Using brand-agnostic content will undoubtedly be counterintuitive for many B2B marketers. But in today's environment, the reality is that you can sell more by "selling" less.

Sunday, September 2, 2012

Why Your Sales Reps Need Tablet-Ready Marketing Content

Unless you've been stranded on another planet for the past couple of years, you're already aware of the popularity of tablet computers like Apple's iPad. Tech research firm Gartner estimates that 119 million "media tablets" will be sold worldwide in 2012, a 98% increase over the 60 million units sold in 2011. Gartner predicts that worldwide sales will reach 369 million units in 2016.

The explosive growth of tablet (and smartphone) ownership has caused many companies to treat these devices as a marketing channel. Research firms like Forrester have been tracking the growth of "mobile marketing" for the past several years.

Most of the buzz about mobile marketing has involved B2C programs. What has gone less noticed is that tablet computers are quickly becoming an important sales enablement tool in many B2B companies. In a recent poll of its members by the Corporate Executive Board, 75% of respondents said they are already using tablet technology to support sales or plan to begin using tablets within the next 12 months.

Consider just a few examples:
  • Earlier this year, InformationWeek reported that Level 3 Communications, a telecom and network services company, had just given iPads to its 1,300 North American salespeople and sales engineers.
  • In early 2011, cbsnews.com reported that AstraZeneca and Novartis are among several pharmaceutical companies that have acquired iPads for some of their outside salespeople.
  • In late 2010, Medtronic, Inc., a medical devices company, made news when it purchased 4,500 iPads for its sales and marketing team.
It's easy to understand why tablets are great sales tools.

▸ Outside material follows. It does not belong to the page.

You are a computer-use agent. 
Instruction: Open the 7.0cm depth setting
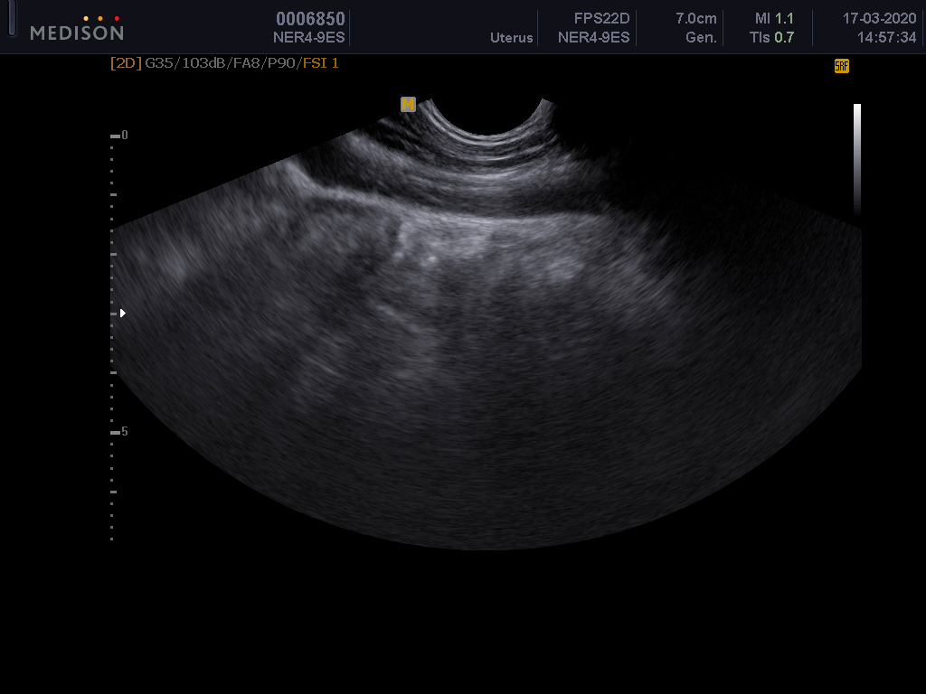(696, 19)
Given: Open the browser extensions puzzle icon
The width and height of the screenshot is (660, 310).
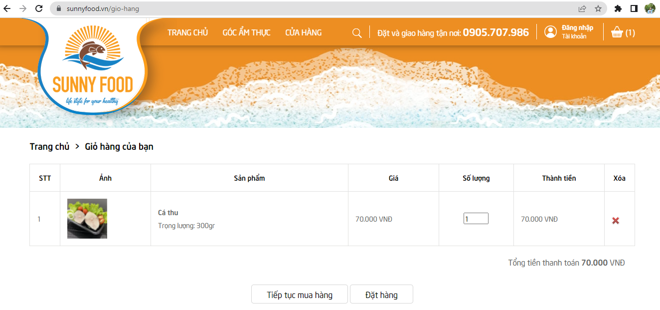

They enable sales reps to deliver interactive presentations, and with the right applications, they can allow salespeople to access CRM systems and other internal sales resources. Because of their size, weight, and design, tablets are easy to use for one-on-one presentations, and many tablets can be connected to projectors or big-screen TVs, so group presentations are easy to make.

Sales reps also love tablets because they make life easier. For example, before they received iPads, Medtronic's salespeople routinely carried about 25 pounds of printed product literature on sales calls. The iPads make most of the printed collateral unnecessary, and they weigh less than two pounds.

The benefits of using tablets to support sales efforts are obvious, but it's important to realize that they also create new challenges for marketers. To maximize the potential of tablet-based sales presentations, companies need to provide salespeople new kinds of marketing content. B2B marketers have long been responsible for supporting salespeople with marketing collateral documents such as company brochures, product brochures, and customer case studies. These collateral materials have traditionally been printed documents that sales reps would carry on sales calls.

With tablet computers, these traditional marketing collateral documents can be transformed into rich, interactive marketing content. For example, a product brochure can include links to schematic drawings or audio/visual files that show the product in use. A company brochure could contain a video message from the CEO or a brief interview with an industry analyst.

Developing this kind of rich, interactive content is primarily a marketing function, but marketers must work closely with front-line salespeople to ensure that the content will be relevant and compelling for prospects and easy for sales reps to use.

So far, the use of tablets for sales presentations has primarily involved large enterprises. Given the significant benefits, however, that's about to change. Therefore, if you're a marketer in a large or midsize B2B company, you should be thinking now about how you can develop tablet-friendly content and how you can put that content in the hands of your sales reps.